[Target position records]
+-------+

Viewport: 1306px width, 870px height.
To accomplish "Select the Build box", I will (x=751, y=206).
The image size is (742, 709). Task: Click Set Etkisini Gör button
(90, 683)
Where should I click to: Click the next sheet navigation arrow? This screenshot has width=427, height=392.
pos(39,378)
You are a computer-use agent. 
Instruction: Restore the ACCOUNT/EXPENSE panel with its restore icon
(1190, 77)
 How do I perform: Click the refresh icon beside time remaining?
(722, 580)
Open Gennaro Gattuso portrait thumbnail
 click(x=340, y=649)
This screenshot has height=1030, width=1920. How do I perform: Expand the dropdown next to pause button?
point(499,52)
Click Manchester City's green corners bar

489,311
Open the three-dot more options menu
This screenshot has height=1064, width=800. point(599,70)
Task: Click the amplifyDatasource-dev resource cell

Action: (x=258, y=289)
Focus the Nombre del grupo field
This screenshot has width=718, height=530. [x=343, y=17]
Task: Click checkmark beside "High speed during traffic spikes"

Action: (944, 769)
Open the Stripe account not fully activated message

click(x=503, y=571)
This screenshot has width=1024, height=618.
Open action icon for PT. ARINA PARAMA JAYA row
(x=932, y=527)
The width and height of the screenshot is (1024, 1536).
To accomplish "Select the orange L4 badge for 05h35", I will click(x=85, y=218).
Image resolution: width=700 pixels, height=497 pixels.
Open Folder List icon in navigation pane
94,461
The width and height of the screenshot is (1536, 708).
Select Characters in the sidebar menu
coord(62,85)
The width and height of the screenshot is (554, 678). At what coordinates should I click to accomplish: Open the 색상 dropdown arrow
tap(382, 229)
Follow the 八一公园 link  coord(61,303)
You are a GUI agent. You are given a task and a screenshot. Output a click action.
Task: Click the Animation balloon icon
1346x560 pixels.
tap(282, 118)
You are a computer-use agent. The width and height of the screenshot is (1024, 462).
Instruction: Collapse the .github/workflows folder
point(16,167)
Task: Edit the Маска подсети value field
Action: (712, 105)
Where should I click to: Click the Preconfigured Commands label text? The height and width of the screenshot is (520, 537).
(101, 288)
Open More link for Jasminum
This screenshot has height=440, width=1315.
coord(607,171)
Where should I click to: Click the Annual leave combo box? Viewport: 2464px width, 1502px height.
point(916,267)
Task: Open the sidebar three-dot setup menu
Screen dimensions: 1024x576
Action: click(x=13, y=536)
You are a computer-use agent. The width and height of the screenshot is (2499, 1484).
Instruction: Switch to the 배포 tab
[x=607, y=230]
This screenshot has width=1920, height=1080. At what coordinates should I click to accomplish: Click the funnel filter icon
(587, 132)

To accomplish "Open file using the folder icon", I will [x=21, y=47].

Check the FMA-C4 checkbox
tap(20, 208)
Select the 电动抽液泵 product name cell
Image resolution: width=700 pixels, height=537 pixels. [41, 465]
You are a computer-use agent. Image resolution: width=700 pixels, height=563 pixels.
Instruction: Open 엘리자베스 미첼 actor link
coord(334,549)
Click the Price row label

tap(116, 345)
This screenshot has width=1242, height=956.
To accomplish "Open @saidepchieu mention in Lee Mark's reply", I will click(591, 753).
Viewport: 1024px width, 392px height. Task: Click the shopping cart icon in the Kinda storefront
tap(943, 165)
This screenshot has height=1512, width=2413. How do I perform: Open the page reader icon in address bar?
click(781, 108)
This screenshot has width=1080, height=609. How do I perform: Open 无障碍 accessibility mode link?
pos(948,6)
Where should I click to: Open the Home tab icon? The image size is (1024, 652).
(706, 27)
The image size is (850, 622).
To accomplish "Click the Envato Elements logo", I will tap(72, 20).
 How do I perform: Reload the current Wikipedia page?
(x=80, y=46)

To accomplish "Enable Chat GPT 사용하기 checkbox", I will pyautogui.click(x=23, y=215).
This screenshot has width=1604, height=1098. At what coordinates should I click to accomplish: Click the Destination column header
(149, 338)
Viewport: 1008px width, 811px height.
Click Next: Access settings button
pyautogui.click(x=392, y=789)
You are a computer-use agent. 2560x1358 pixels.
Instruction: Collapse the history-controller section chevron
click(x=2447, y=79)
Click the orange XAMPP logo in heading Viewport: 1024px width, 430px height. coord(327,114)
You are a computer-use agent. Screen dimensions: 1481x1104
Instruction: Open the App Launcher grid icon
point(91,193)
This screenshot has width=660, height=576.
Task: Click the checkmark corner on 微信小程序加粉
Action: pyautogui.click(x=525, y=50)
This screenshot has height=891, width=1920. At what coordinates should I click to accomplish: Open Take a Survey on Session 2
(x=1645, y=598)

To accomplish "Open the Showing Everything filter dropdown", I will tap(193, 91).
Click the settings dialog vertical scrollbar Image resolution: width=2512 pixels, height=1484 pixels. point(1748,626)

+-------+

Rewrite all of the records with every "computer-use agent" replaced by "screen assistant", leaving everything else unchanged.

### Answer to this task
Viewport: 1306px width, 870px height.
To accomplish "Select the Build box", I will (x=751, y=206).
The image size is (742, 709). Task: Click Set Etkisini Gör button
(90, 683)
Where should I click to: Click the next sheet navigation arrow? This screenshot has width=427, height=392.
pos(39,378)
You are a screen assistant. 
Instruction: Restore the ACCOUNT/EXPENSE panel with its restore icon
(1190, 77)
 How do I perform: Click the refresh icon beside time remaining?
(722, 580)
Open Gennaro Gattuso portrait thumbnail
 click(x=340, y=649)
This screenshot has height=1030, width=1920. How do I perform: Expand the dropdown next to pause button?
point(499,52)
Click Manchester City's green corners bar

489,311
Open the three-dot more options menu
This screenshot has height=1064, width=800. point(599,70)
Task: Click the amplifyDatasource-dev resource cell

Action: (x=258, y=289)
Focus the Nombre del grupo field
This screenshot has width=718, height=530. [x=343, y=17]
Task: Click checkmark beside "High speed during traffic spikes"

Action: (944, 769)
Open the Stripe account not fully activated message

click(x=503, y=571)
This screenshot has width=1024, height=618.
Open action icon for PT. ARINA PARAMA JAYA row
(x=932, y=527)
The width and height of the screenshot is (1024, 1536).
To accomplish "Select the orange L4 badge for 05h35", I will click(x=85, y=218).
Image resolution: width=700 pixels, height=497 pixels.
Open Folder List icon in navigation pane
94,461
The width and height of the screenshot is (1536, 708).
Select Characters in the sidebar menu
coord(62,85)
The width and height of the screenshot is (554, 678). At what coordinates should I click to accomplish: Open the 색상 dropdown arrow
tap(382, 229)
Follow the 八一公园 link  coord(61,303)
You are a GUI agent. You are given a task and a screenshot. Output a click action.
Task: Click the Animation balloon icon
1346x560 pixels.
tap(282, 118)
You are a screen assistant. The width and height of the screenshot is (1024, 462).
Instruction: Collapse the .github/workflows folder
point(16,167)
Task: Edit the Маска подсети value field
Action: (712, 105)
Where should I click to: Click the Preconfigured Commands label text? The height and width of the screenshot is (520, 537).
(101, 288)
Open More link for Jasminum
This screenshot has height=440, width=1315.
coord(607,171)
Where should I click to: Click the Annual leave combo box? Viewport: 2464px width, 1502px height.
point(916,267)
Task: Open the sidebar three-dot setup menu
Screen dimensions: 1024x576
Action: click(x=13, y=536)
You are a screen assistant. The width and height of the screenshot is (2499, 1484).
Instruction: Switch to the 배포 tab
[x=607, y=230]
This screenshot has width=1920, height=1080. At what coordinates should I click to accomplish: Click the funnel filter icon
(587, 132)

To accomplish "Open file using the folder icon", I will [x=21, y=47].

Check the FMA-C4 checkbox
tap(20, 208)
Select the 电动抽液泵 product name cell
Image resolution: width=700 pixels, height=537 pixels. [41, 465]
You are a screen assistant. Image resolution: width=700 pixels, height=563 pixels.
Instruction: Open 엘리자베스 미첼 actor link
coord(334,549)
Click the Price row label

tap(116, 345)
This screenshot has width=1242, height=956.
To accomplish "Open @saidepchieu mention in Lee Mark's reply", I will click(591, 753).
Viewport: 1024px width, 392px height. Task: Click the shopping cart icon in the Kinda storefront
tap(943, 165)
This screenshot has height=1512, width=2413. How do I perform: Open the page reader icon in address bar?
click(781, 108)
This screenshot has width=1080, height=609. How do I perform: Open 无障碍 accessibility mode link?
pos(948,6)
Where should I click to: Open the Home tab icon? The image size is (1024, 652).
(706, 27)
The image size is (850, 622).
To accomplish "Click the Envato Elements logo", I will tap(72, 20).
 How do I perform: Reload the current Wikipedia page?
(x=80, y=46)

To accomplish "Enable Chat GPT 사용하기 checkbox", I will pyautogui.click(x=23, y=215).
This screenshot has width=1604, height=1098. At what coordinates should I click to accomplish: Click the Destination column header
(149, 338)
Viewport: 1008px width, 811px height.
Click Next: Access settings button
pyautogui.click(x=392, y=789)
You are a screen assistant. 2560x1358 pixels.
Instruction: Collapse the history-controller section chevron
click(x=2447, y=79)
Click the orange XAMPP logo in heading Viewport: 1024px width, 430px height. coord(327,114)
You are a screen assistant. Screen dimensions: 1481x1104
Instruction: Open the App Launcher grid icon
point(91,193)
This screenshot has width=660, height=576.
Task: Click the checkmark corner on 微信小程序加粉
Action: pyautogui.click(x=525, y=50)
This screenshot has height=891, width=1920. At what coordinates should I click to accomplish: Open Take a Survey on Session 2
(x=1645, y=598)

To accomplish "Open the Showing Everything filter dropdown", I will tap(193, 91).
Click the settings dialog vertical scrollbar Image resolution: width=2512 pixels, height=1484 pixels. point(1748,626)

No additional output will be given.